Following the passing of legendary Oakland Raiders head coach and broadcaster John Madden on Tuesday, a strange section of the internet began to bemoan the former Super Bowl winner’s role in the prevalence of concussions in the game, among other perceived slights.
First, an “independent journalist” with over 250k Twitter followers took a shot at the former NFL coach turned announcer for glamorizing brain injuries in his video games. Then, a “doctor” and professor of history at Dallas College took to Twitter to state that the Madden video games “further glamorized violence and dehumanized Black athletes” and helped “to establish plantation cosplay that has grown worse in the era of fantasy football.”
While these takes are preposterous at first glance, they look even worse thanks to this clip of Madden from 1993 speaking out about the dangers of concussions and stating that when a player suffers one, they should not be allowed to return to the game. Madden also pointed to the fact that when a boxer gets knocked out, they aren’t allowed to fight again for another month.
“I think if a guy has had a concussion or has a concussion, he shouldn’t play anymore. I don’t agree with that,” Madden said during a 1993 game between the New York Giants and Minnesota Vikings.
“We always talk about boxing and boxing being archaic, but if a boxer, a fighter gets knocked out, he can’t fight for another month.
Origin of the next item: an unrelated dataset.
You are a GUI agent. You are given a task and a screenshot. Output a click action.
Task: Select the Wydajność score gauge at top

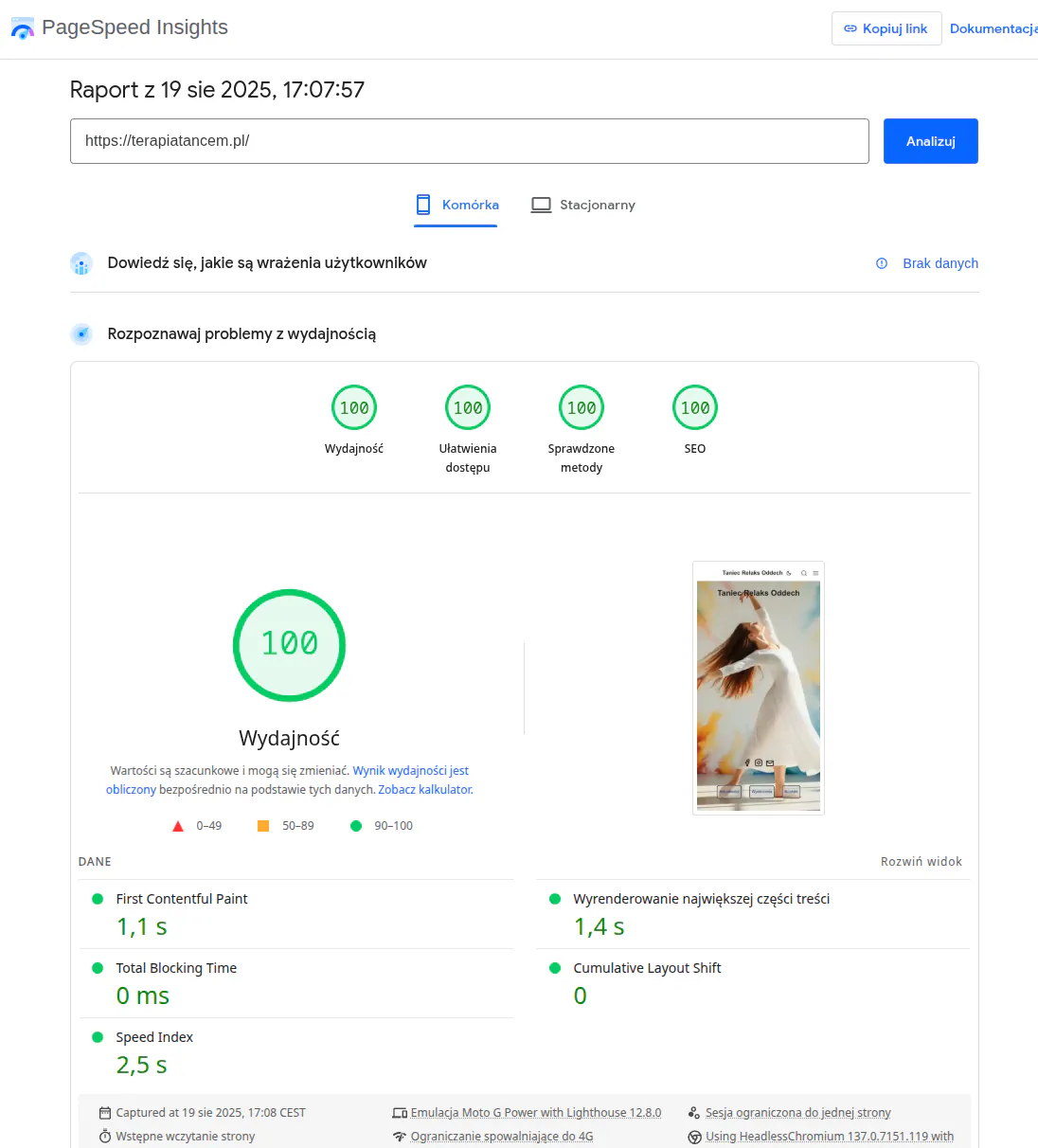(354, 408)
And sometimes, in football, we say ‘Oh, the guy has a slight concussion, he’ll be right back in’, I don’t know that I ever agreed with that.”
For all the people who want to make Madden & his video game out to be the bad guy or instigator……this was #JohnMadden in 1993 talking about concussions. In 1993!!!
Lose me with the ridiculousness of blaming him. pic.twitter.com/4iaBZ3COf5
— Taylor Twellman (@TaylorTwellman) December 29, 2021
The proof is in the pudding, haters. Rest in peace, Coach Madden.